It's not easy to define innocent passage in the territorial sea. The US Department of Defense gave it a try. I would like to pay attention to the definition McLaughlin gives in his shortly published book United Nations Naval Peace Operations in the Territorial Sea: "Although innocent passage is a single unitary concept, at first glance it appears to comprise two separable elements"(page 103).
The concept of passage is defined in article 18 United Nations Convention on the Law of the Sea (Montego Bay, 1982) as 'continious and expeditious' navigation through the territorial sea from and to any other sea zone. The passage, to be characterised as innocent, must not be prejudicial to the peace, good order and security of the coastal state (article 19 UNCLOS III).
Article 30 UNCLOS III states that 'If any warship does not comply with the laws and regulations of the coastal State concerning passage through the territorial sea and disregards any request for compliance therewith which is made to it, the coastal State may require it to leave the territorial sea immediately.'
Is the coastal state allowed to use force, and if so to what extent? What if the warship is acting in its ‘normal mode’ of operation?
In the Corfu Channel incident British warships passing the Corfu Channel were fired upon by Albanian guns. The warships were in innocent passage but their minesweeping operation afterwards was not innocent and constituted a breach of the territorial sovereignty of Albania.
The International Court of Justice in its judgment Corfu Channel (9 April 1949) ruled that
"It is, in the opinion of the Court, generally recognized and in accordance with international custom that States in time of peace have a right to send their warships through straits used for international navigation between two parts of the high seas without the previous authorization of a coastal State, provided that the passage is innocent.
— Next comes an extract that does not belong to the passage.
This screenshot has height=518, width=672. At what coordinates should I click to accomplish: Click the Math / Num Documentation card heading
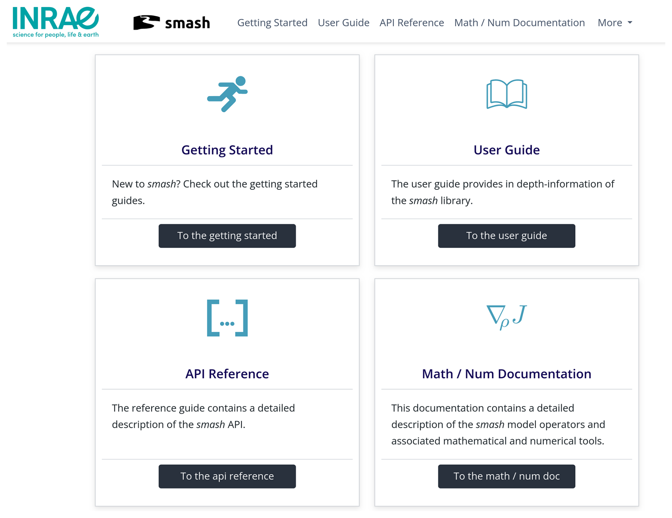pyautogui.click(x=506, y=374)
Unless otherwise prescribed in an international convention, there is no right for a coastal State to prohibit such passage through straits in time of peace."
McLaughlin argues that because the ICJ’s judgment was limited to the issue of warship passage through international straits, the subject matter of the Corfu Channel case is now governed by the regime of ‘transit passage’ and not of that of innocent passage.
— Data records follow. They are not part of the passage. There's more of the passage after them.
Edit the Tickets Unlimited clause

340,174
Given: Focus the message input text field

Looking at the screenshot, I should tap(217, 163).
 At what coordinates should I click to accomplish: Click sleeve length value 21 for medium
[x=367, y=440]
A more recent incident took place at the Yellow Sea. At November, 10th Two Korean naval ships clashed and exchanged fire leaving the North Korean patrol ship set on fire. In peacetime the regime of innocent passage would be applicable here, because South Korea claimed the North Korean vessel was entering its territorial waters. The South Korean ships fired several warning shots after a patrol vessel crossed a disputed maritime border in the Yellow Sea off the west coast of the peninsula, said Seoul's joint chiefs of staff. Unfortunately the Koreas are still at war...
McLaughlin continues to explain two different schools concerning innocent passage. Some consider innocent passage as a concession of the coastal state; the implication would be that regimes require prior notification and authorisation for warship passage. Others prefer to characterise the territorial sea as part of the oceans and seas, the right of innocent passage must be viewed as an internationally defined and allocated right. The consequence is that regimes of prior approval for warship passage would be inconsistent with the nature of the territorial sea. (page 109).